The dirty Darwinian secret is now out of the closet: If evolution is true, then it must be true about everything.

Creationists have long argued that Darwinists use their scientific theory as a cosmology, or “worldview,” which they deny to the hilt, while all the time using it that way.  But I think that they do so just to distance themselves from social Darwinism.  But Wilson’s book ends the farce, and admits that evolution is a way of thinking about everything that matters.  Blech.

Here are some excerpts (my headings) from Webb’s review of the book:

1. Why limit Darwinism to biology?  By what logical/scientific rule?

Most Darwinians used to be very restrained about the relevance of their theory for cultural and moral issues, for obvious reasons. If evolution is true about everything, then randomness and competition are the foundations for the highest human ideals as well as the lowest organic life forms. Scientists have trouble enough restricting Darwinism to biology. What if that restriction is unscientific? What parents would want their children being taught that Darwinism explains not only speciation but also altruism?

2. Why Darwinian morality is a farce

The statement “The environment selects some beetles to eat their young” serves a function in biology similar to the function the statement “Nature is fallen” serves in theology. Both have explanatory power, but the biological statement tries to be descriptive, whereas the theological statement is clearly  normative. Christianity teaches that nature is not what it God intended it to be, and thus nature alone cannot be a guide to moral behavior.

Without that normative claim, however, Darwinian philosophers are left with an environment that selects any kind of behavior as long as it gives a species a competitive advantage. If we do not eat our young when resources are scarce, it is only because nature has selected other strategies for our survival. It follows that morality must be either a heroic but ultimately fruitless struggle against our nature or a rationalization and mystification of self-interested behavior.

3. Darwinian efforts at peace can only come by enforced pluralism – i.e. the destruction of pluralism’s dissenters.
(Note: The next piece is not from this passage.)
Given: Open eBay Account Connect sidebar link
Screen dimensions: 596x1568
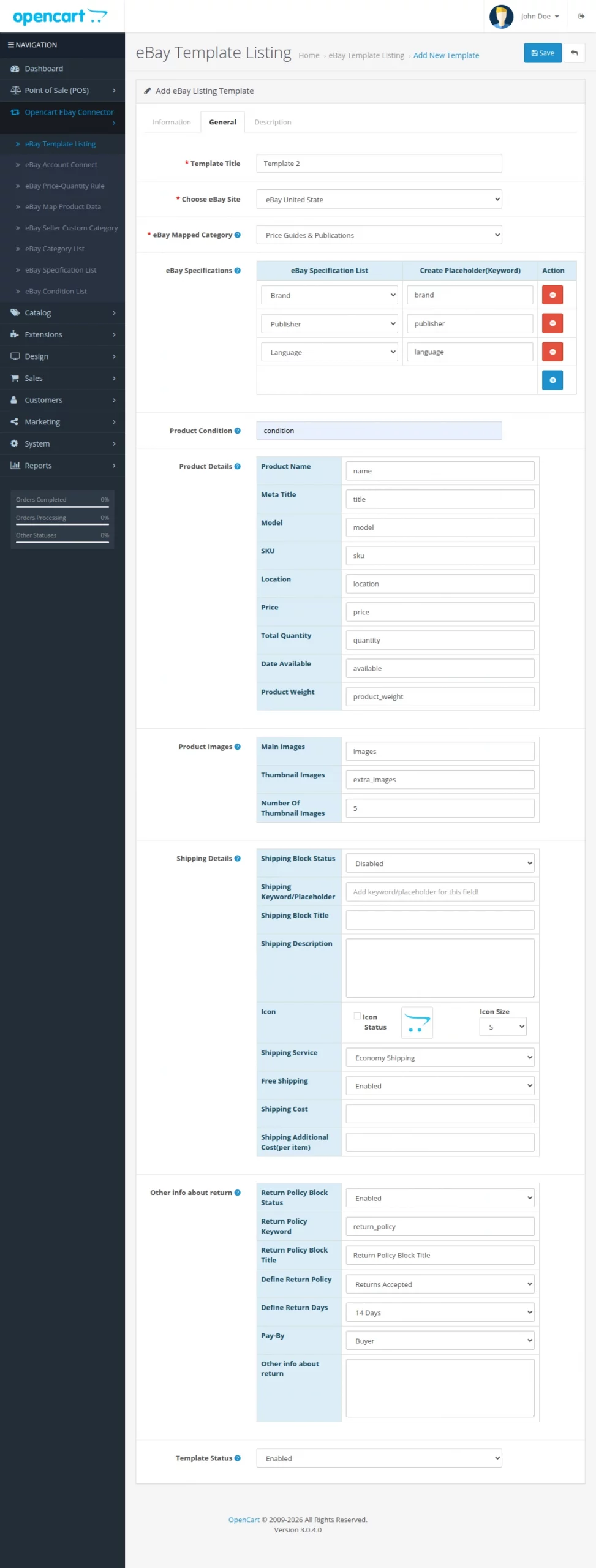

“In principle, it is possible to completely eliminate violent conflict
by eliminating its preferred ‘habitat,’ regardless of how rare or
common it has been in the past.” He admits that a shared value system is a prerequisite for world harmony, but he thinks that “pluralism can be enshrined as a virtue and its suppression punished,” since “virtually any value system can be stabilized by rewards and punishments, as long as it is agreed upon by  consensus.” If this leaves the reader thinking that Wilson embraces fascism as a way of enforcing pluralism in order to ensure world peace, he corrects this impression by arguing for the power of art to take the place of religious values.

4. If Darwinism becomes ridiculous outside of biology, what makes us think that it is not ridiculous inside of biology?

Perhaps Wilson’s ambition, which lies at the heart of Darwinism, has inadvertently demonstrated how empty evolution is. If it is this trivial when applied outside biology, why would we  non-biologists imagine that it is deeper when it is restricted to biology? One cannot help but suspect that if evolutionary theory looks absurd, simplistic, and circular when applied to something as complex as religion, then it might look the same way when applied to biological organisms.

5. A syllogism on the vanity of the evolutionary perspective

If evolution is true about everything, then we are doomed to live in a world without truth, beauty, and goodness. If we are not doomed, then evolution is not true about everything. And if evolution is not true about everything, then there is good reason to think that it is not true about anything.